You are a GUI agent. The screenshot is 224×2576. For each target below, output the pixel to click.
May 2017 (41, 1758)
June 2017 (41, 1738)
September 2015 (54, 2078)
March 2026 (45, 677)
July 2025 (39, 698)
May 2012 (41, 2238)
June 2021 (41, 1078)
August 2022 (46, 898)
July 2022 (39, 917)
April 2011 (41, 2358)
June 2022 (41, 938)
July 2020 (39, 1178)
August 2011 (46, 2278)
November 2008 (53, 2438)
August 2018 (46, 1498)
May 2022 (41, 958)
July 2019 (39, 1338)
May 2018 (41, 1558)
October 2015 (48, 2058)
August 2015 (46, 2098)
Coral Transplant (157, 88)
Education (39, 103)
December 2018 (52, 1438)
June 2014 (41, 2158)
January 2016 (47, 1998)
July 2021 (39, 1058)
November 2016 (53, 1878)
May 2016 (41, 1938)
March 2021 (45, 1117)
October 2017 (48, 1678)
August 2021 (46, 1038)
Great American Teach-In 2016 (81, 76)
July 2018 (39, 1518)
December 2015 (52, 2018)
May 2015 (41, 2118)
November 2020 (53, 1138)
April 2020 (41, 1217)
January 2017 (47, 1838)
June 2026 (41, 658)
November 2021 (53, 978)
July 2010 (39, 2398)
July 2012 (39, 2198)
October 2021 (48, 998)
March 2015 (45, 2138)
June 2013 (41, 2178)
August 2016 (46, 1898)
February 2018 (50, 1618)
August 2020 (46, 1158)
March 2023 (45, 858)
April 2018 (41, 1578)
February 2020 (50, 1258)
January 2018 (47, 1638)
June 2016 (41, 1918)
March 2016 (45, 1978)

● **AIM OF THE TASK**
Each of the records above is to be reproduced word for word.

● **WRITTEN RESPONSE**
You are a GUI agent. The screenshot is 224×2576. For each target below, output the pixel to click.
May 2017 (41, 1758)
June 2017 (41, 1738)
September 2015 (54, 2078)
March 2026 (45, 677)
July 2025 (39, 698)
May 2012 (41, 2238)
June 2021 (41, 1078)
August 2022 (46, 898)
July 2022 (39, 917)
April 2011 (41, 2358)
June 2022 (41, 938)
July 2020 (39, 1178)
August 2011 (46, 2278)
November 2008 (53, 2438)
August 2018 (46, 1498)
May 2022 (41, 958)
July 2019 (39, 1338)
May 2018 (41, 1558)
October 2015 (48, 2058)
August 2015 (46, 2098)
Coral Transplant (157, 88)
Education (39, 103)
December 2018 (52, 1438)
June 2014 (41, 2158)
January 2016 (47, 1998)
July 2021 (39, 1058)
November 2016 (53, 1878)
May 2016 (41, 1938)
March 2021 (45, 1117)
October 2017 (48, 1678)
August 2021 (46, 1038)
Great American Teach-In 2016 (81, 76)
July 2018 (39, 1518)
December 2015 (52, 2018)
May 2015 (41, 2118)
November 2020 (53, 1138)
April 2020 (41, 1217)
January 2017 (47, 1838)
June 2026 (41, 658)
November 2021 (53, 978)
July 2010 (39, 2398)
July 2012 (39, 2198)
October 2021 (48, 998)
March 2015 (45, 2138)
June 2013 (41, 2178)
August 2016 (46, 1898)
February 2018 (50, 1618)
August 2020 (46, 1158)
March 2023 (45, 858)
April 2018 (41, 1578)
February 2020 (50, 1258)
January 2018 (47, 1638)
June 2016 (41, 1918)
March 2016 (45, 1978)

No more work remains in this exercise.